**ARTICLE:**

-*-

L'affaire du RER D a poussé nos lecteurs à écrire. Toutes sortes de lettres. Des fulminantes avec cendre à se verser sur la tête. Des grinçantes, des ironiques, des vachardes et des bien vues. Dans le lot, on en a trouvé de réconfort, qui ne nous ont pas tout à fait réconforté, ébaubi que nous étions encore à avoir, en bonne conscience, imprimé de la fausse monnaie.

On aurait pu ce matin saluer l'extra-terrestre Armstrong lancé à bord de son Air Force Six à l'assaut des Alpes.

La tentation nous a effleuré aussi de rendre justice au loup contre les brebis, sachant que le ministre de l'environnement a autorisé le tir de quatre de ces bêtes sauvages dans un souci d'équilibre naturel.

Mais une lettre de Toulouse envoyée par une dame qui se présente comme une vieille dame nous a fait changer notre fusil d'épaule.

Une vieille dame de Toulouse, notez bien. Aussitôt, on l'a imaginée sortie d'une chanson de Nougaro, ces vieilles dames de la Ville rose, pas rosses pour un sou, mais qui aiment la castagne.

Voilà ce que nous dit Etiennette, dont le courrier manuscrit sent bon non pas la violette, mais l'indignation, face à la violence, surtout quand elle a été inventée de toutes pièces.

D'une écriture héritée de l'école républicaine, avec des pleins très pleins et des déliés on ne peut plus déliés, une écriture belle à regarder avant même de la déchiffrer – si l'on peut déchiffrer des lettres –, Etiennette nous fait rougir à sa manière.

C'est au sujet de l'accusation qui lui reste en travers de la gorge dans cette triste affaire. L'accusation selon laquelle des passagers du RER auraient tout vu sans broncher ni intervenir "pour rentrer dans le lard" des supposés agresseurs.

D'abord, Etiennette suppose que nous sommes musclé "des mollets et des cuisses", rapport à notre pratique de la bicyclette qui ne lui a pas échappé. Ensuite, elle nous crédite de prendre le métro "assez souvent" et peste contre les politiques, "tous ces gens qui ne le prennent que pour l'inaugurer sous protection policière. Et qui n'ont rien fait, depuis des décennies, pour intégrer les jeunes d'origine maghrébine ou africaine".

Pan sur le bec ! Finalement, elle aime la castagne, Etiennette, la castagne avec des mots, à mots portants. Et ils portent loin.

"J'appartiens, confie-t-elle, à la foule de gens plus ou moins fatigués, à muscles flasques, qui peuplent la rue et les transports en commun, et qui ne se sentent pas la stature pour rentrer dans le lard, et sont agacés de se voir morigénés pour leur passivité."

-*-

**CONSIGNE:** Reproduisez le passage de l'article allant de "On aurait pu" jusqu'à "aiment la castagne." inclus, en renommant "Toulouse" en "Bordeaux". Le matériau qui suit n'a aucun lien avec l'article.

**EXTRAIT DE DONNÉES:**
-*-

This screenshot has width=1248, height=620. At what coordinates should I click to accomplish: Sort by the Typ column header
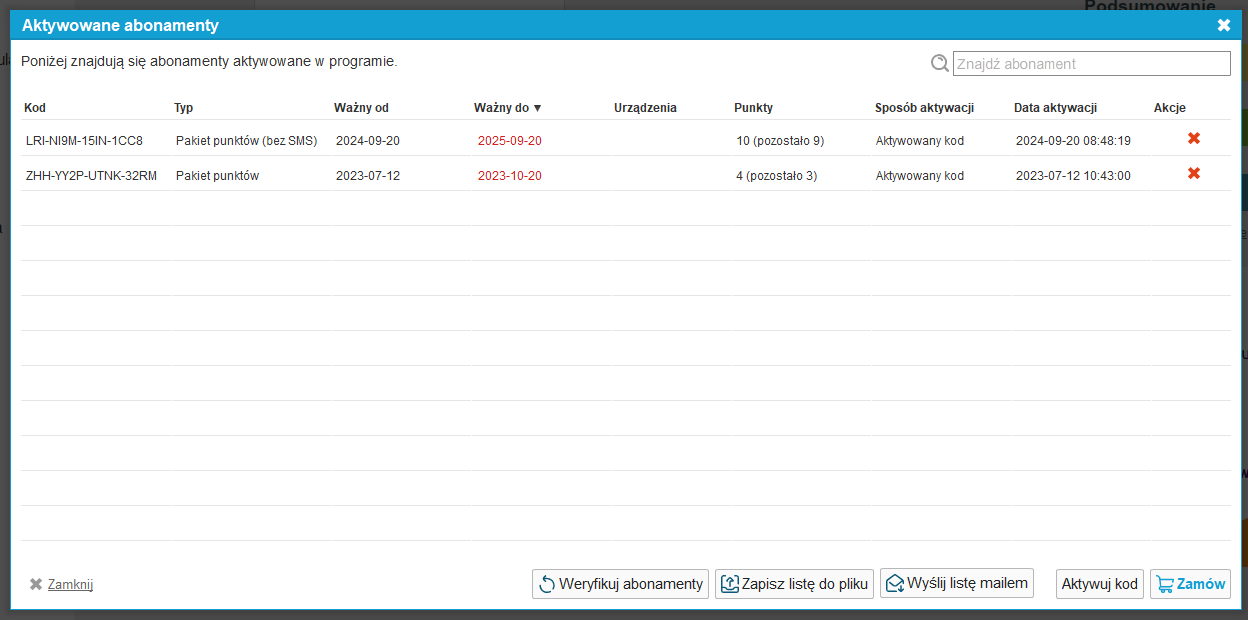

-*-

**RÉPONSE:**
On aurait pu ce matin saluer l'extra-terrestre Armstrong lancé à bord de son Air Force Six à l'assaut des Alpes.

La tentation nous a effleuré aussi de rendre justice au loup contre les brebis, sachant que le ministre de l'environnement a autorisé le tir de quatre de ces bêtes sauvages dans un souci d'équilibre naturel.

Mais une lettre de Bordeaux envoyée par une dame qui se présente comme une vieille dame nous a fait changer notre fusil d'épaule.

Une vieille dame de Bordeaux, notez bien. Aussitôt, on l'a imaginée sortie d'une chanson de Nougaro, ces vieilles dames de la Ville rose, pas rosses pour un sou, mais qui aiment la castagne.